● **Directions for this task**
Copy out everything from the line containing "Given: Open the" down to the line containing "Enable the Computerlyd", keeping every character of those records unchanged.

Begin Provided data

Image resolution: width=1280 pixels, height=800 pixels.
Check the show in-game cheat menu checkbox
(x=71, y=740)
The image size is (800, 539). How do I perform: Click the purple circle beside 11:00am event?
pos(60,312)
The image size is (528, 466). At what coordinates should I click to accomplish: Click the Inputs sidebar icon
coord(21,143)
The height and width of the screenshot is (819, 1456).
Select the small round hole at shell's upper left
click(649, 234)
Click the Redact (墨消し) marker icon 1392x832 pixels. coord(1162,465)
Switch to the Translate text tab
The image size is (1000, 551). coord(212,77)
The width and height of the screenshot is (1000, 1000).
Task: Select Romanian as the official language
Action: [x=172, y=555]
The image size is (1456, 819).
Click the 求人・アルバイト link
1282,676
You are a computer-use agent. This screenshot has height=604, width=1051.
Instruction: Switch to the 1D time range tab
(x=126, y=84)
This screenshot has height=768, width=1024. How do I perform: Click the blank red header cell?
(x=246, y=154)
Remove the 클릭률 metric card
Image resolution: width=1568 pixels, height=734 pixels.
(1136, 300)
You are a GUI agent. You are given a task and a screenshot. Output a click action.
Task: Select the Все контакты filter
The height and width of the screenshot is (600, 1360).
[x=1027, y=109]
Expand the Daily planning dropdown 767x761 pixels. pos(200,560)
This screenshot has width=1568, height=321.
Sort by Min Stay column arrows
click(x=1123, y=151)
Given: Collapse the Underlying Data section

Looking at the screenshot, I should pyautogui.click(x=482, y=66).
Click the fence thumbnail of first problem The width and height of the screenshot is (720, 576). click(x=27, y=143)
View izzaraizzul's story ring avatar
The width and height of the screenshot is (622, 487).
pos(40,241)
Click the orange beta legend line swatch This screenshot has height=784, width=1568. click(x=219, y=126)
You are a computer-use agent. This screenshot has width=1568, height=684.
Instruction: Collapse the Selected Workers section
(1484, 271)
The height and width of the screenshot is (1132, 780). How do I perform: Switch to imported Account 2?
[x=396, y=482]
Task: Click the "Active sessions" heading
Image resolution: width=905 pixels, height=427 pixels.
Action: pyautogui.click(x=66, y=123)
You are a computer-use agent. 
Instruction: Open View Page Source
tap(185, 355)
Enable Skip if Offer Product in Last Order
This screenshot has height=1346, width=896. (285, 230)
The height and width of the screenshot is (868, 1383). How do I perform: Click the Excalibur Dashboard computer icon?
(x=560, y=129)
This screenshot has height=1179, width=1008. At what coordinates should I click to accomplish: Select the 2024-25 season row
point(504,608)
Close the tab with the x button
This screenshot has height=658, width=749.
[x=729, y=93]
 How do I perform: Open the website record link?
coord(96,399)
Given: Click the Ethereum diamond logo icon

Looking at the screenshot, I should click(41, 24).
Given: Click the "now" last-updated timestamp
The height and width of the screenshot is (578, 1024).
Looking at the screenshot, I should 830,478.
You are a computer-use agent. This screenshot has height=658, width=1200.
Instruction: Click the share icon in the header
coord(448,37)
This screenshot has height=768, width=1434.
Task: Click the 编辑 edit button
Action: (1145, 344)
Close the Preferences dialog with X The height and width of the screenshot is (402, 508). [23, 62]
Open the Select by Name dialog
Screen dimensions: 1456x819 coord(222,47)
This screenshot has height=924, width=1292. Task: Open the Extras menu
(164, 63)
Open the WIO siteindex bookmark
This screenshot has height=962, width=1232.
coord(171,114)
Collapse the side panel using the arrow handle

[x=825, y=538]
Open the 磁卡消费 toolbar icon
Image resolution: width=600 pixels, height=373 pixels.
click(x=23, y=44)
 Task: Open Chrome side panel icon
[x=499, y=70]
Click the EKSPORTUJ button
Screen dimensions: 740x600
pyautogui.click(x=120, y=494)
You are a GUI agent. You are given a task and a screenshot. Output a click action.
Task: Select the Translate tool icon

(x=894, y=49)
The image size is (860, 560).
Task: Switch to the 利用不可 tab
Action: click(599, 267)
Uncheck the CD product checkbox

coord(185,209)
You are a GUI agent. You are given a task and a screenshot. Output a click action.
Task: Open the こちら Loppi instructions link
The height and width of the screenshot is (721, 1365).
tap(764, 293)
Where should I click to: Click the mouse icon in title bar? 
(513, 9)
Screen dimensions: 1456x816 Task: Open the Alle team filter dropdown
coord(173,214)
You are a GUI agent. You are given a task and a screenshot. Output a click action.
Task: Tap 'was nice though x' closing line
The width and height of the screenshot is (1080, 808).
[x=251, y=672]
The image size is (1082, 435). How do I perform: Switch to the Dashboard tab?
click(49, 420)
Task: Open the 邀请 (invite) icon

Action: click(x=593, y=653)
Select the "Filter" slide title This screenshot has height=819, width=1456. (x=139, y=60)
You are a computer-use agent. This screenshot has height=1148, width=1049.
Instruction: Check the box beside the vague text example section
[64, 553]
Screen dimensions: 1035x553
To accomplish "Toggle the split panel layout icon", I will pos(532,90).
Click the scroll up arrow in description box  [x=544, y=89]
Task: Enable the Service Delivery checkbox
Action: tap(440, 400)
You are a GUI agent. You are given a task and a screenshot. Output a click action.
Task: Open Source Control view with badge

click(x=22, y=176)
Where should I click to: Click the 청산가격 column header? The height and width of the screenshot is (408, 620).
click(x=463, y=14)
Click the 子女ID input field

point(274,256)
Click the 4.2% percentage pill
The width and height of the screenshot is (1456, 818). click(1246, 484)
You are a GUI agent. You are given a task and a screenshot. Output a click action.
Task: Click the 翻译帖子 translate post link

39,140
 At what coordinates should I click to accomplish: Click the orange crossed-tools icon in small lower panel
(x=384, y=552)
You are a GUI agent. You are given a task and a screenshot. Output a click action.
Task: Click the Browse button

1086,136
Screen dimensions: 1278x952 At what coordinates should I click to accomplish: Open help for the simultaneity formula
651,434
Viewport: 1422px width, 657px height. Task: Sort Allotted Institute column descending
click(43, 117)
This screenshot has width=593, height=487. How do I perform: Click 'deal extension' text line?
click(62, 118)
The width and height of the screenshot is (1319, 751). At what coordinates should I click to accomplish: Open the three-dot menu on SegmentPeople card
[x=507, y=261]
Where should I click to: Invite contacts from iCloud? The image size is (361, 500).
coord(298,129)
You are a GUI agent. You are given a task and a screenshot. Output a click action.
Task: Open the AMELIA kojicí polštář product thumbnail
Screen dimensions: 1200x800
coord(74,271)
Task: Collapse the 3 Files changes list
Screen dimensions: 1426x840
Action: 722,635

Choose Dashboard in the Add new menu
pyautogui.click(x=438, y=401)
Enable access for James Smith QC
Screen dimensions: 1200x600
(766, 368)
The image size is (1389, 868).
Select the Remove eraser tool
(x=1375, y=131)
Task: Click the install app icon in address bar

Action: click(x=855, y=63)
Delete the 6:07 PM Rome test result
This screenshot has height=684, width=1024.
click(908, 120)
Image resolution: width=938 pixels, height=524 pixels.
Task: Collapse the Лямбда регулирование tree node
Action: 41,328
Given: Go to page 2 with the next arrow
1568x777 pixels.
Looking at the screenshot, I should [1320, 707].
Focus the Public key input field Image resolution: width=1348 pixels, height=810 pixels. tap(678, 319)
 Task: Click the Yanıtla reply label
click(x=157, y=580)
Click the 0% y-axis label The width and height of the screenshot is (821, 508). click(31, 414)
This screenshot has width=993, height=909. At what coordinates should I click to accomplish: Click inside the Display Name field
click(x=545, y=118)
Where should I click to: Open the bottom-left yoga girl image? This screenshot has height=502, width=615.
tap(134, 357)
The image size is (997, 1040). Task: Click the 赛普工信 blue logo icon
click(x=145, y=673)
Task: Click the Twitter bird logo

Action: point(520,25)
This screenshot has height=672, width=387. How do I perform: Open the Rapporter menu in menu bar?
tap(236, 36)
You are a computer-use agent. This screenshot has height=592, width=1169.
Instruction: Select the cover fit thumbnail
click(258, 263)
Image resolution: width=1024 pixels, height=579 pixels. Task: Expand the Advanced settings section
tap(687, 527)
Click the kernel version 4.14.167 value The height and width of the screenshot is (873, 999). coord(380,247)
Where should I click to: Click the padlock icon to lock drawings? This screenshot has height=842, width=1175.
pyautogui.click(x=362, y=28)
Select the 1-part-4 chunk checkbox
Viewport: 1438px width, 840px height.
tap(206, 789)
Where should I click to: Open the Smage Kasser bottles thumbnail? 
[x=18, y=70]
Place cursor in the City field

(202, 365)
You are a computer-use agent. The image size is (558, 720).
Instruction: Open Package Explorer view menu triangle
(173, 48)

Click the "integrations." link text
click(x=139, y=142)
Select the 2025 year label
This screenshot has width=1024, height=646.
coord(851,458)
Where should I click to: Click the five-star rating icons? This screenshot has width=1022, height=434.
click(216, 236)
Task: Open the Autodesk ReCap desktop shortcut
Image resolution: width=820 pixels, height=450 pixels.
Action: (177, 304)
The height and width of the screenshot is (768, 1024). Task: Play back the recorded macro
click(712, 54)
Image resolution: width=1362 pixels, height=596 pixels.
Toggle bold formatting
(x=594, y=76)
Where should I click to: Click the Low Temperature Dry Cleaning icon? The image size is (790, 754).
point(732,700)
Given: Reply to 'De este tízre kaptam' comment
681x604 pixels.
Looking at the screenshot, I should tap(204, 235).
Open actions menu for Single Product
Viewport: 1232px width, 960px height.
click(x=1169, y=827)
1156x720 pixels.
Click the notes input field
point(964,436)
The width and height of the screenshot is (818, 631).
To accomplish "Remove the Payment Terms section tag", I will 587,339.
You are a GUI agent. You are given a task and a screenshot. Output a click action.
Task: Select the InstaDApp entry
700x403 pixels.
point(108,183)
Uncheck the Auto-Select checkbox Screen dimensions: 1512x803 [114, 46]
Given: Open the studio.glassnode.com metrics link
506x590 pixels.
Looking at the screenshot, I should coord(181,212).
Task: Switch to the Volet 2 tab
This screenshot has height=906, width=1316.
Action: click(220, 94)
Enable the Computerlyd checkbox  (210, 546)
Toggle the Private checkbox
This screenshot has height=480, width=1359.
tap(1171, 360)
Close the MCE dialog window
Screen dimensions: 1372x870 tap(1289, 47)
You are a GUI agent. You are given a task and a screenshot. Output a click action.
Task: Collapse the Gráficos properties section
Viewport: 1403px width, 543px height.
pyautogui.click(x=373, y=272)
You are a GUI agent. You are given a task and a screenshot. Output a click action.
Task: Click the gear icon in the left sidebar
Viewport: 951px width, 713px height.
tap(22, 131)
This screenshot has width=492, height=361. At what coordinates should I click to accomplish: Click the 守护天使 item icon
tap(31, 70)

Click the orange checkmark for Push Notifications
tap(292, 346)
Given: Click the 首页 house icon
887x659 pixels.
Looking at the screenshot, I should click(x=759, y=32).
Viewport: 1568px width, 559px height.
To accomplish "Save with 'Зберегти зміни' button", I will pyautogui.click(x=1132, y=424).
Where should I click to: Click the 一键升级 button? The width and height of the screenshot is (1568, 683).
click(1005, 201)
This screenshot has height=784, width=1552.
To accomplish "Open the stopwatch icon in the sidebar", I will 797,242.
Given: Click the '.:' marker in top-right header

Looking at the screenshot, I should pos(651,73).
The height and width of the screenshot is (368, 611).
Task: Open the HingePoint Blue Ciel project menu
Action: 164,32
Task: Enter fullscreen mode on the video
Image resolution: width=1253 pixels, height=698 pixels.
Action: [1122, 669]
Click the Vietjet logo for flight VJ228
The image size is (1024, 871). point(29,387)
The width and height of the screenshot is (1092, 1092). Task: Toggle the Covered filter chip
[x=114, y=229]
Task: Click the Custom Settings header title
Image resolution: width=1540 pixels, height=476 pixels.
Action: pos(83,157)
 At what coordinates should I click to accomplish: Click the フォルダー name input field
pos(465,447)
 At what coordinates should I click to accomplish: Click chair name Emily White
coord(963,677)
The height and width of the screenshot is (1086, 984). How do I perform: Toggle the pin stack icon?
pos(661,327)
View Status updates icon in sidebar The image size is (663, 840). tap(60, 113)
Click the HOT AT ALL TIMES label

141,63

End Provided data

● **Completed exercise**
Given: Open the studio.glassnode.com metrics link
506x590 pixels.
Looking at the screenshot, I should coord(181,212).
Task: Switch to the Volet 2 tab
This screenshot has height=906, width=1316.
Action: click(220, 94)
Enable the Computerlyd checkbox  (210, 546)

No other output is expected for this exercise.